IDentified!

Identity spoofing is a major concern on the Internet where a person's identity and location can easily be hidden or masqueraded.

It is a growing problem as hackers and DoS attackers use spoofed identities to avoid detection and make it difficult for their victims to recover from the attacks. In early 2004, Microsoft unveiled "Caller ID for E-mail." This was aimed at preventing the use of spoofed identities in spamming and other email related abuse.

As it was proposed, DNS servers would maintain an ongoing list of authenticated e-mail senders. When recipients receive a message, its header would be opened, and its authentication data would be checked against this list, before it gets posted to the Inbox. If there was no match against the list, the e-mail would simply be deleted.
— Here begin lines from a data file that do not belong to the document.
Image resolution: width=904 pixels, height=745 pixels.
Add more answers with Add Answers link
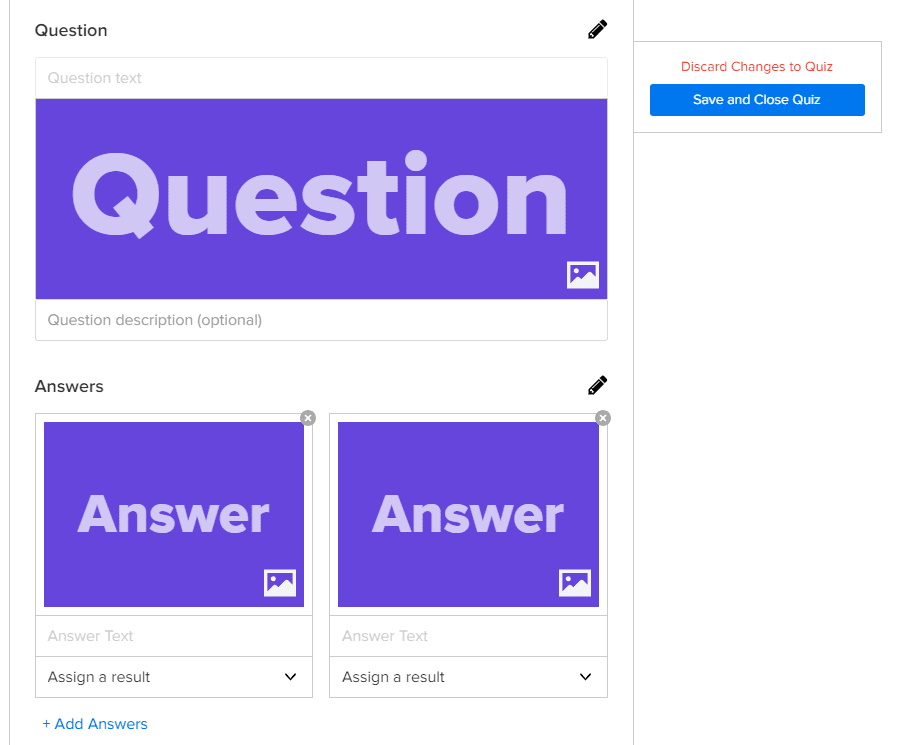pos(95,723)
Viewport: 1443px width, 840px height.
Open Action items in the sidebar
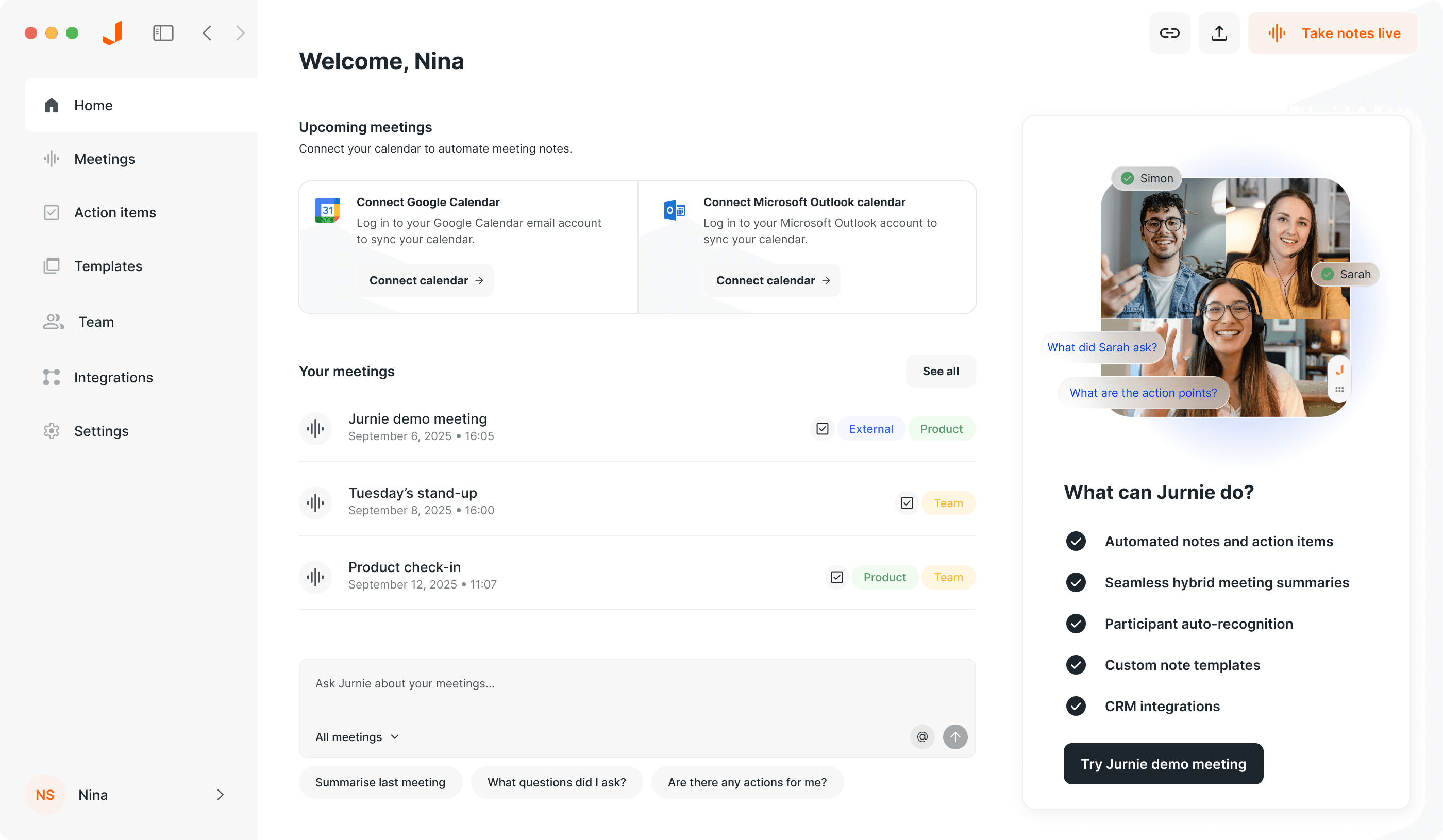point(114,212)
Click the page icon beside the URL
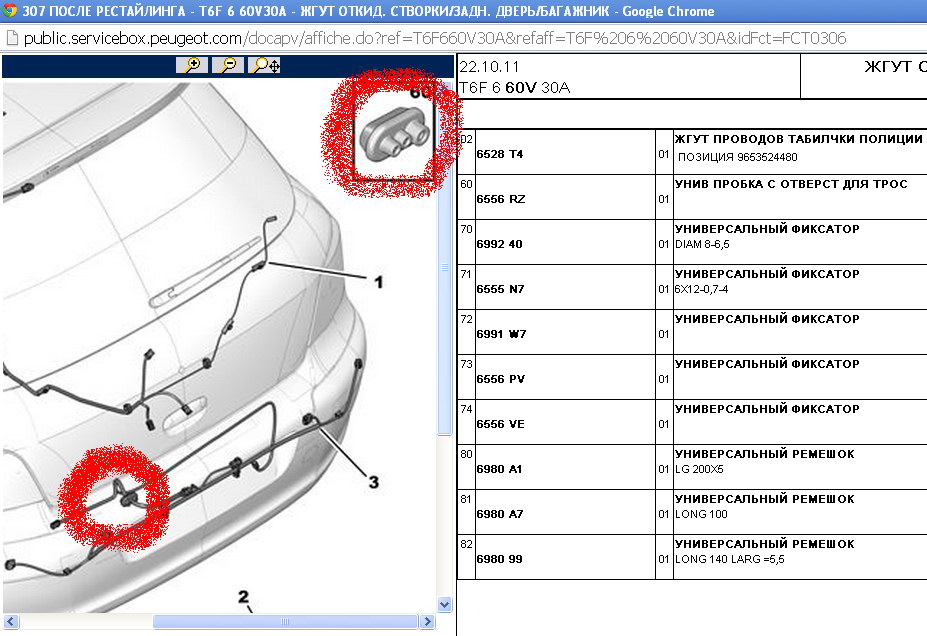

As Microsoft described Caller ID for E-mail at the time, it was a mechanism for legitimate senders of mail to help ensure their Domain Name is not being abused by a spammer.

In a nutshell, Caller ID involves two key steps. First, senders of e-mail publish the IP addresses of their outgoing mail servers in DNS in an e-mail policy document. Secondly, the e-mail software at the receiving end of a message queries DNS for the e-mail policy and determines the 'purported responsible domain' of the message. This is done by comparing the information in DNS to ensure it matches the information on the originating mail. Microsoft claimed it was a technical solution that got at the root of the spam problem by helping to confirm legitimate senders.

In August of that year, in order to advance its development and approval, the Internet Engineering Task Force grafted Microsoft's proposal onto another concept which utilized a more complex and programmable system for a server determining whether a message should be forwarded, called Sender Policy Framework. The result was 'Sender ID.' Almost immediately, the IETF came under fire from some of its members, for advancing a framework as a public standard for which Microsoft was known to hold patents.

Apache announced that the Microsoft Royalty-Free Sender ID Patent License Agreement terms were a barrier to any ASF project which wants to implement Sender ID. They argued that the license was incompatible with open source, contrary to the practice of open Internet standards, and also incompatible with the Apache License 2.0 and therefore refused to implement or deploy Sender ID under the given license terms. The Debian Project also held a similar view.

Later on, Cisco Systems and Yahoo advanced an alternative specification called Domain Keys Identified Mail (DKIM). It's a far more complex system that involves authentication at both the sending end and the receiving end, which would also advance the notion of fully certified users that Cisco has always supported. While technically, both DKIM and Sender ID could co-exist, there may be no direct benefit in it; and DKIM's sender-side authentication, which Sender ID lacks, could be seen by network architects as an obvious advantage. DKIM has since garnered the support of e-mail providers such as AOL and Earthlink, and technology providers such as IBM, IronPort Systems, and Sendmail.

So in lieu of waiting for a fundamental overhaul of the IETF, Microsoft opted to gamble on turning over its share of Sender ID's intellectual property to the public, under a license-free scheme the company had originally created, to address some of the European Commission's more pressing concerns. Microsoft now says that their goal is to advance interoperable efforts for online safety worldwide by putting Sender ID under the Open Specification Promise. Under the basic terms of OSP, Microsoft agrees never to make any claims against developers' use of the technologies it covers, so long as they themselves refrain from making any claims against Microsoft for possible patent infringement.

No statements have been filed yet from Apache or Debian, or from the IETF. In a sign that Microsoft's move may thaw the ice at least partly, IronPort and Sendmail have both signed onto Microsoft's Sender ID announcement.